In accordance with the CDC, only one in 12 non-Hispanic Black individuals who died of an opioid overdose had been engaged in substance use remedy, whereas non-Hispanic white individuals had been handled at practically twice the speed. Even those that search care are much less prone to full this system and have poorer outcomes — which research have linked to implicit bias and an absence of variety and empathy for Black sufferers amongst remedy suppliers.
Daliah Heller, vp of Drug Use Initiatives at Very important Methods, a world well being nonprofit, stated she’s troubled by the shortage of equal entry to the complete vary of medicines for opioid use dysfunction, which is taken into account the gold customary for care.
These drugs have the potential to scale back overdose threat by half and double a affected person’s probabilities of coming into long-term restoration. The FDA has authorized three drugs: buprenorphine and methadone, that are artificial opioids that cut back cravings and withdrawal signs, and naltrexone, a post-detox month-to-month injectable that blocks the consequences of opioids.
Black persons are overwhelmingly handled with methadone. Whereas methadone sufferers keep in remedy at larger charges in contrast with these prescribed buprenorphine, they face vital drawbacks, together with issue discovering a clinic, waitlists, and a requirement to go to the clinic day by day to obtain the treatment below the supervision of a practitioner.
In the meantime, buprenorphine might be prescribed in an workplace setting and stuffed on the pharmacy. A College of Michigan examine discovered that white sufferers acquired buprenorphine three to 4 occasions as typically as Black sufferers as a result of geographical availability and talent to pay.

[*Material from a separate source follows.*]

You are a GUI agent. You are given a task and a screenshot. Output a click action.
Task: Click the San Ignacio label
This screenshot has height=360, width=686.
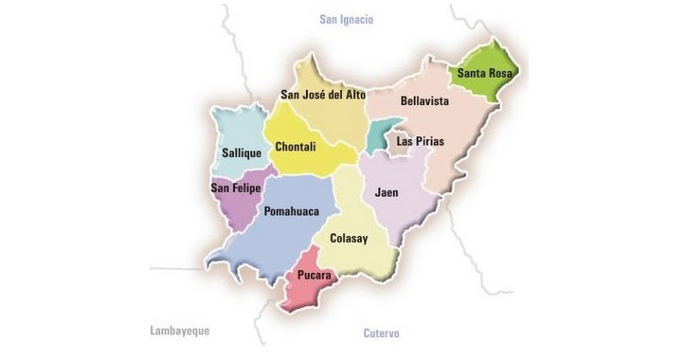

“When buprenorphine came online in the early 2000s, we thought we could integrate that treatment alongside health care, and you wouldn’t need to go to a special program anymore,” Heller stated. “That didn’t happen.”
Edwin Chapman, who runs an habit clinic in Washington, D.C., stated he should overcome many prescribing challenges to successfully deal with his principally Black affected person inhabitants.
“The insurance companies in many states put more restrictions on patients in an urban setting, such as requiring prior authorization for addiction treatment,” Chapman stated, talking from his personal expertise working with sufferers. “The dosing standards were based on the white population and people who were addicted to pills. Our surviving Black population often needs a higher dose of buprenorphine.”
Heller stated the shortage of entry to remedy can also be pushed by broader, systemic points. She stated many Black individuals concern that, by in search of social companies, they could change into ensnared within the prison justice system and finally lose their employment, housing, and even custody of their kids.
“Drug use occurs at the same levels across racial and ethnic groups, but Black Americans are more likely to be arrested and incarcerated on drug charges,” Heller stated. “The more hyper-criminalized experience levied against Black communities interferes with access to care.”
All this is the reason there’s an rising want for nonprofits like Hajee Home that may present info and a low-barrier entry to companies within the Black neighborhood, Carter stated.
She credit the success of Hajee Home to her private connections and a eager understanding of the wants and cultural preferences of the Black neighborhood. When she holds overdose consciousness occasions, as an illustration, she options cookouts, bouncy homes, and DJs to make them look extra like block events.
“We focus on making the events and outreach a comfortable, familiar environment for the Black community,” Carter stated. “We’re Black, so we keep it Black.”
©2025 KFF Well being Information. Distributed by Tribune Content material Company, LLC.